The betrayal remains a sore spot among those left behind, and Stuart admits he handled matters poorly: "I'm an asshole plenty of times." Though he also claims that version of the band was musically inferior, riding a crest of international popularity it really didn't deserve. "What a con man I was," he laughs, "the way we projected ourselves as being, you know, the new version of The Band or something!"

At any rate, the Stuart-Prophet incarnation of Green On Red continued to tour and record, using hired guns and expensive producers until '92, when heroin habits overrode creative energy.

"My wife's from Spain, and we went back there," recalls Stuart. "I hadn't been strung out for a couple of years. We get in a cab from the airport to this hotel, wake up in the morning, look outside. It's Plaza España, and I see these Nigerians interacting with people walking along. So I go down there, thinking I'll get a little hash. And he says 'No hash...' I wonder, what are the odds I'm directed to the one place, in a city of at least five million, where I now know where to get a substance that I've been running away from for years. That just started me off, and by the time I left Spain I was doing two hundred dollars a day!

pix "It was truly a horrific experience. I felt I was never going to escape, and it took a while! Now, I associate Tucson with health. Although I don't believe in "reformed" anything--I've come to grips with my past so I don't have to run from it, and actually, the biggest blessing that ever happened to me is that I became a heroin addict. Because it brought me to my knees, made me re-examine, gave me a whole new window to look through."

Expatriate Stuart, upon returning home to Tucson, began collecting his thoughts and experiences. First he teamed up with Al Perry for their Retronuevo collaboration. Then he sketched out his solo project.

Can O' Worms (Monkey Hill Records) was recorded in Tucson during two December weeks in '94. Music vets J.D. Foster, Jon Dee Graham and Daren Hess all contribute to a diverse, rewarding set. (Stuart: "Those guys basically did it for free, and I'm so thankful. I need to surround myself with champagne, because I'm like a bad Ripple wine!")

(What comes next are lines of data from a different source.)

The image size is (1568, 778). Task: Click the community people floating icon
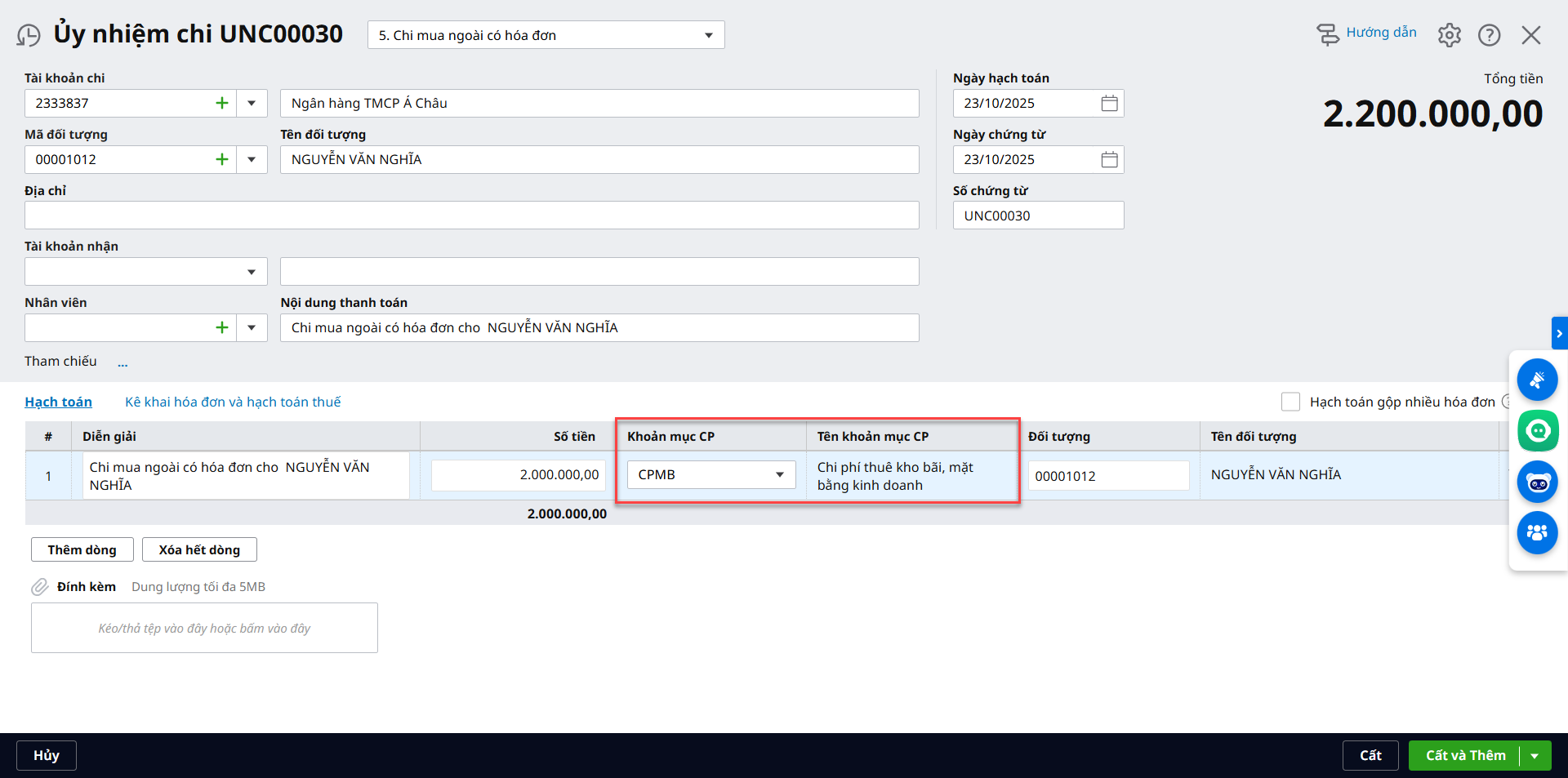pos(1538,533)
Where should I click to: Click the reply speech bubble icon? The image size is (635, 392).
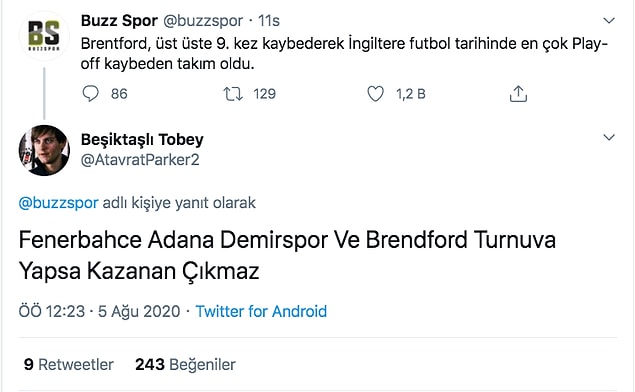[x=90, y=94]
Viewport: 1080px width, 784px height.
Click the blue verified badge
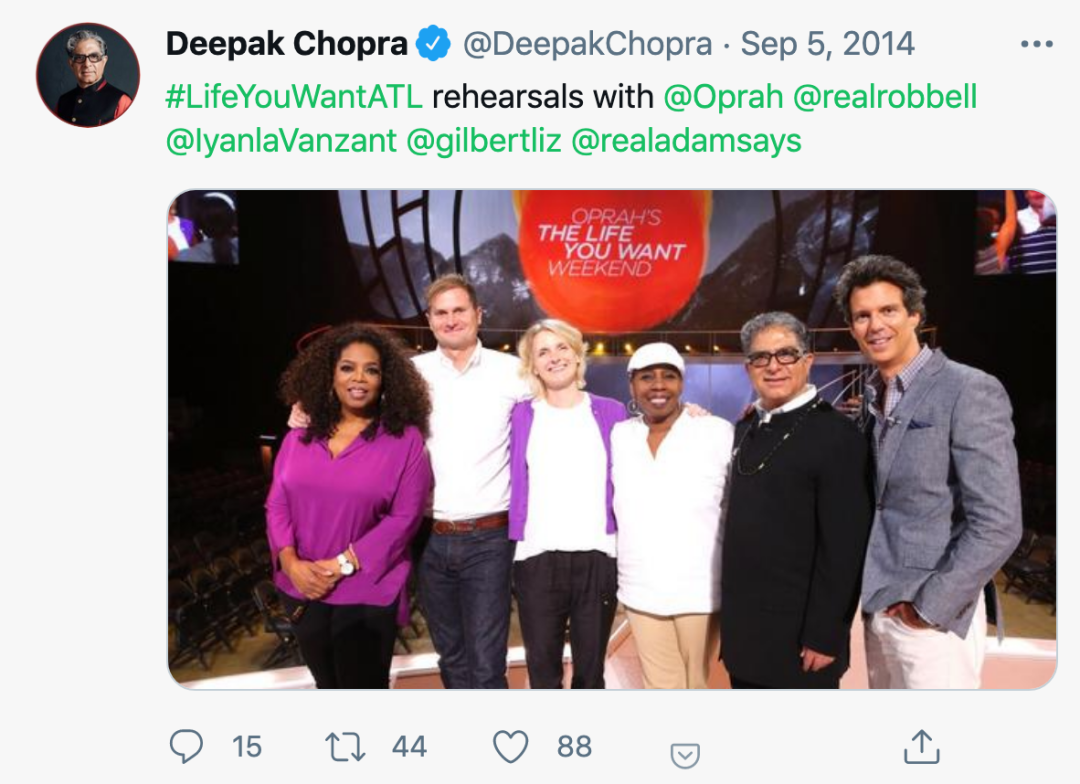pyautogui.click(x=432, y=44)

High points on the album include the hallucinogenic, Lanoir-esque "Home After Dark"; a gentle folksong, "The Greatest," that positions Muhammad Ali as a beat-the-odds metaphor; and a snaky, hip-noir number with guitars, organ and sax called "Expat. Blues" serving as the disc's centerpiece.

Explains Stuart, "The big thing is the whole 'Expat' thing. You could make a valid comparison with my internal civil war to the noble cause a whole Spanish generation before went to fight. And I definitely was in a civil war with myself, my wife--who's back in Spain, I don't know if we're going to get a divorce or not--and life and death, basically. It was important to me when I got back that I make sense of it all. Not that I can! All I know is that I lost total connection with all that was important to me.

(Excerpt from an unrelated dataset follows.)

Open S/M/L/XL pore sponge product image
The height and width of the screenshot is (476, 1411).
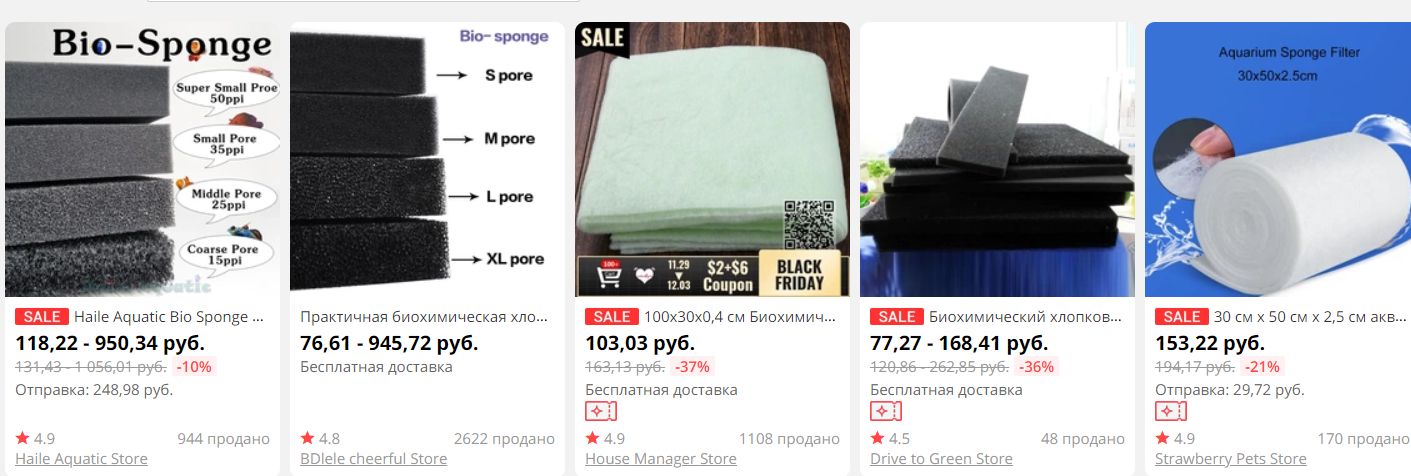point(428,160)
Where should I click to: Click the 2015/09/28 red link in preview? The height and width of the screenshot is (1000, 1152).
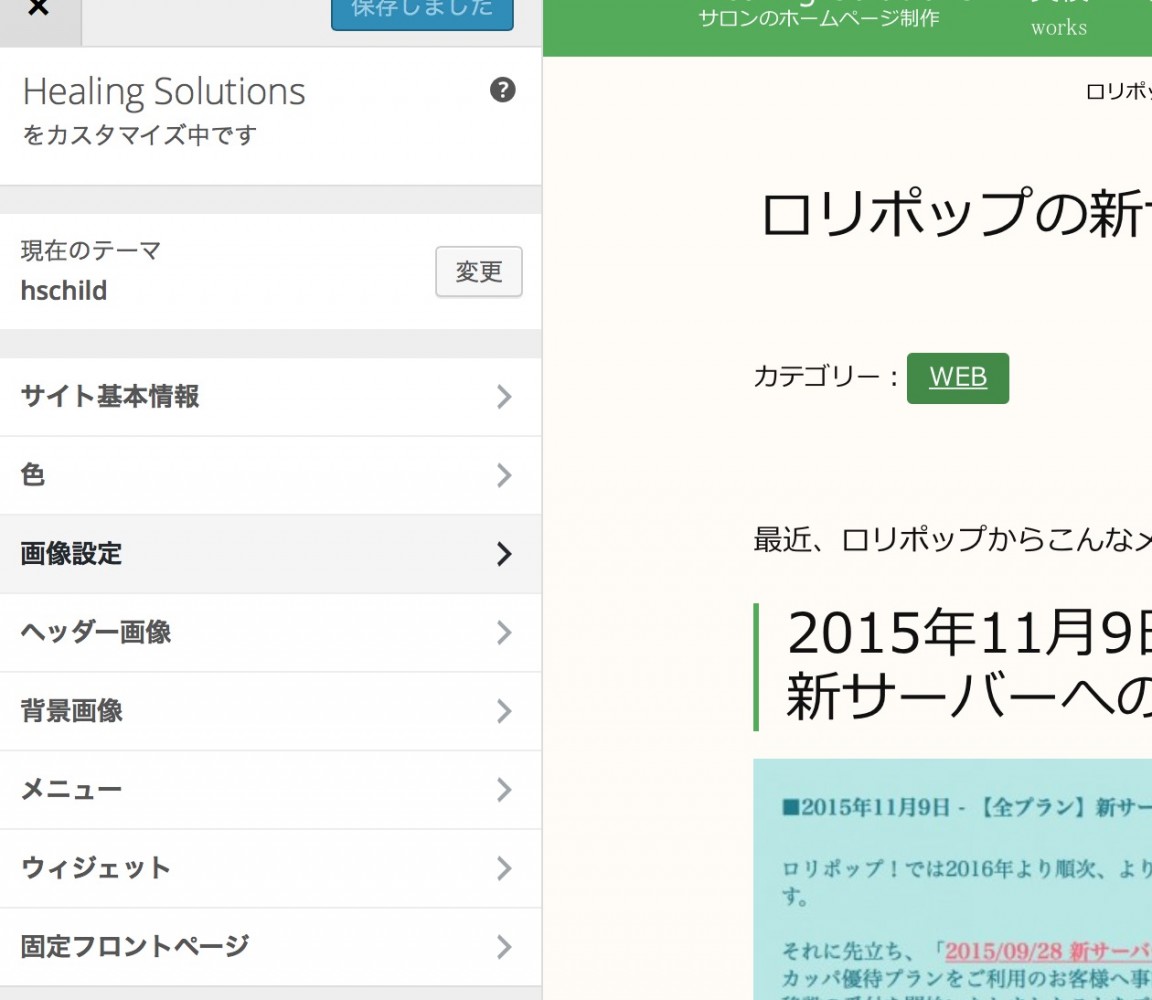click(1047, 951)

"But I'm really proud of (the album). My heroes are people like Waits, Cohen, Dylan, Lou Reed, and I'd like to get to a point where I can let the process take me to places I never thought I'd go. One of the things I detect in Can O' Worms that I don't detect in the (Green On Red) records is honesty."

Stuart is also putting the finishing touches on a compilation, Green On Red: Archives Vol. One. It may include a page each of liner notes from the former members "so if they have any axes to grind, they can go ahead and do it. Although right now everyone's mad at me because I don't have enough early stuff on it! But I've got these boxes of cassettes, multi-tracks too, and the tape itself had to have enough sonic legitimacy for CD to be considered; I didn't get into performance. I think of it as the 'great lost Green On Red album,' going back to the earliest Serfers recordings, demos never released in any format, live radio stuff. It's funny, the best part of it is right before the band disintegrated, the demos we did with Paul Cutler right before we got together with Jim Dickinson for Killer. Some of that stuff sounds good, and the band is kind of happy."

So why did the original Green On Red break up? The dysfunctional family syndrome?

"Oh yeah," nods Stuart, lighting a cigarette as the waitress takes our plates. "It's sick. Bands are okay when you're young and you're playing out a lot of dramas you maybe didn't get from your family. But people get into role playing as to their niche in the band. I was talking to Chuck just recently about how in the beginning when you're a singer-songwriter you don't want to have to deal with people who'll question arrangements. You fight that. Later I started to become willing to question my own way of doing things. It's okay in the studio to let things go on a journey. We never used to do that in Green On Red. Never explored."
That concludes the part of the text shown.